→ TASK BRIEF: Pictures within the data are to be left out; everything else must be reproduced exactly.

- Opening Delimiter -

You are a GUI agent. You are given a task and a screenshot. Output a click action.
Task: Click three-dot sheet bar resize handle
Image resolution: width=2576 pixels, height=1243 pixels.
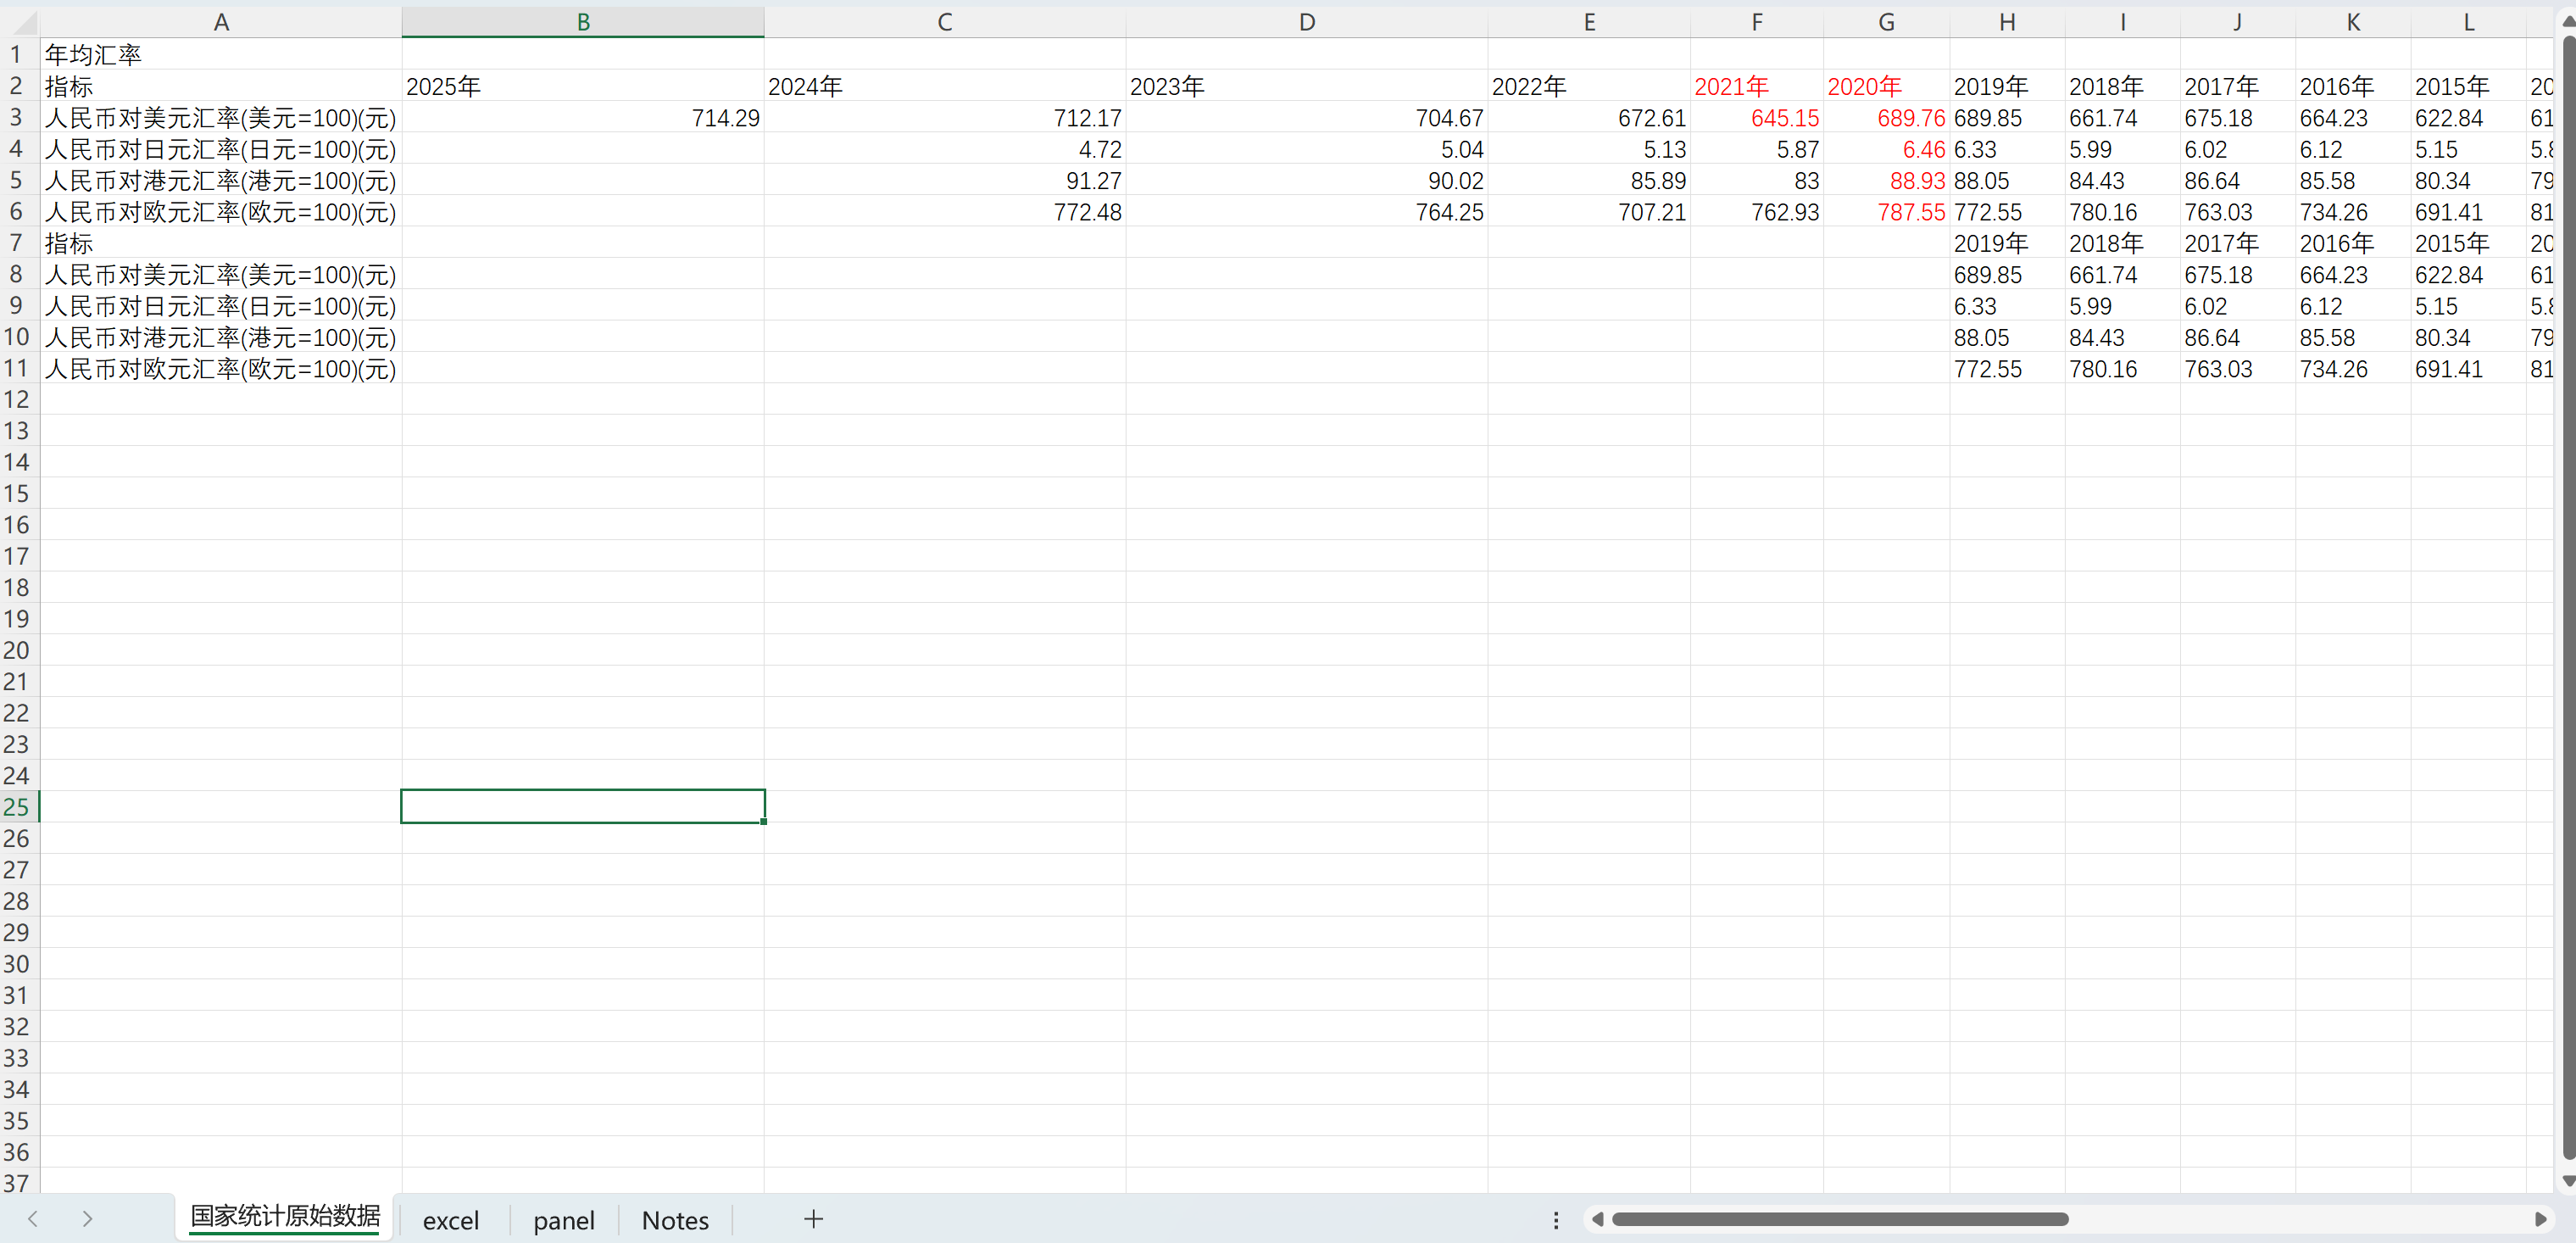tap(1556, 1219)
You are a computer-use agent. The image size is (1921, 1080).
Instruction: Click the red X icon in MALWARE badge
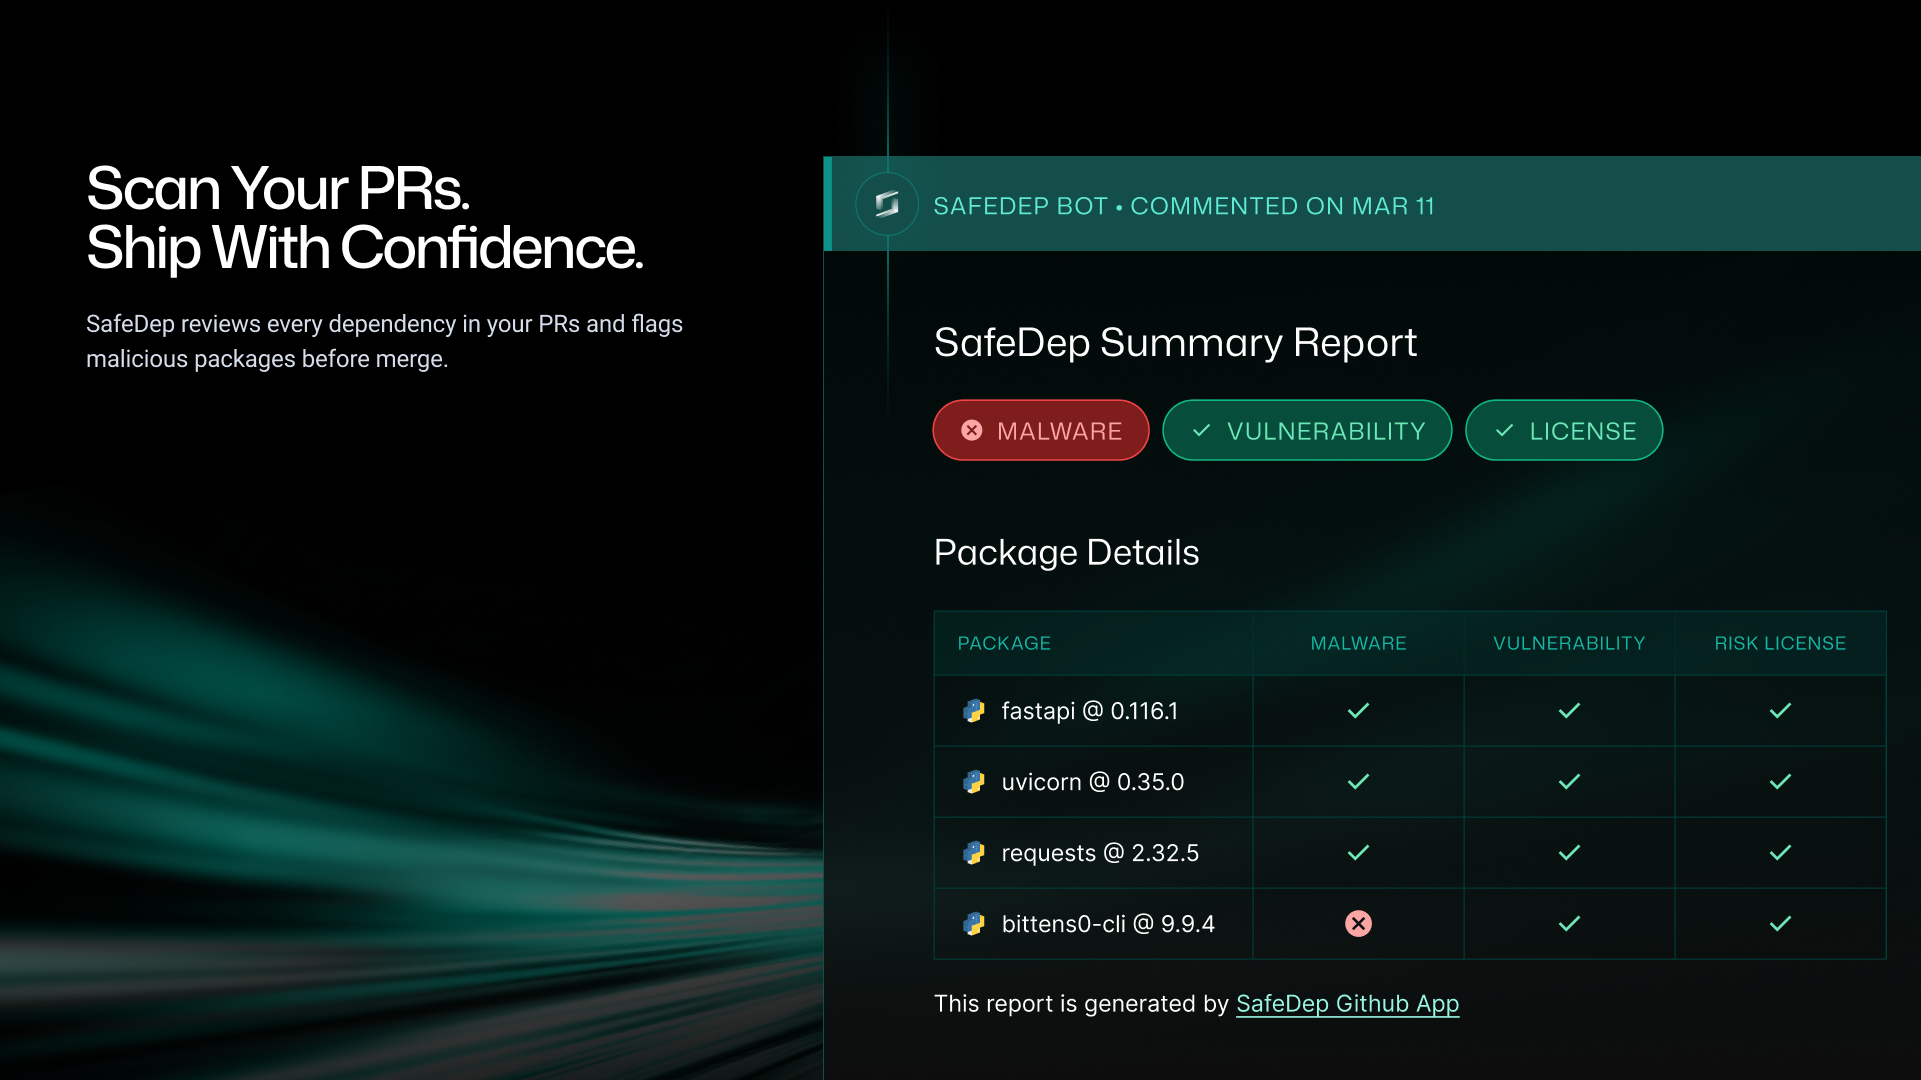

- Closing Delimiter -

→ YOUR SOLUTION:
You are a GUI agent. You are given a task and a screenshot. Output a click action.
Task: Click three-dot sheet bar resize handle
Image resolution: width=2576 pixels, height=1243 pixels.
tap(1556, 1219)
You are a computer-use agent. The image size is (1921, 1080).
Instruction: Click the red X icon in MALWARE badge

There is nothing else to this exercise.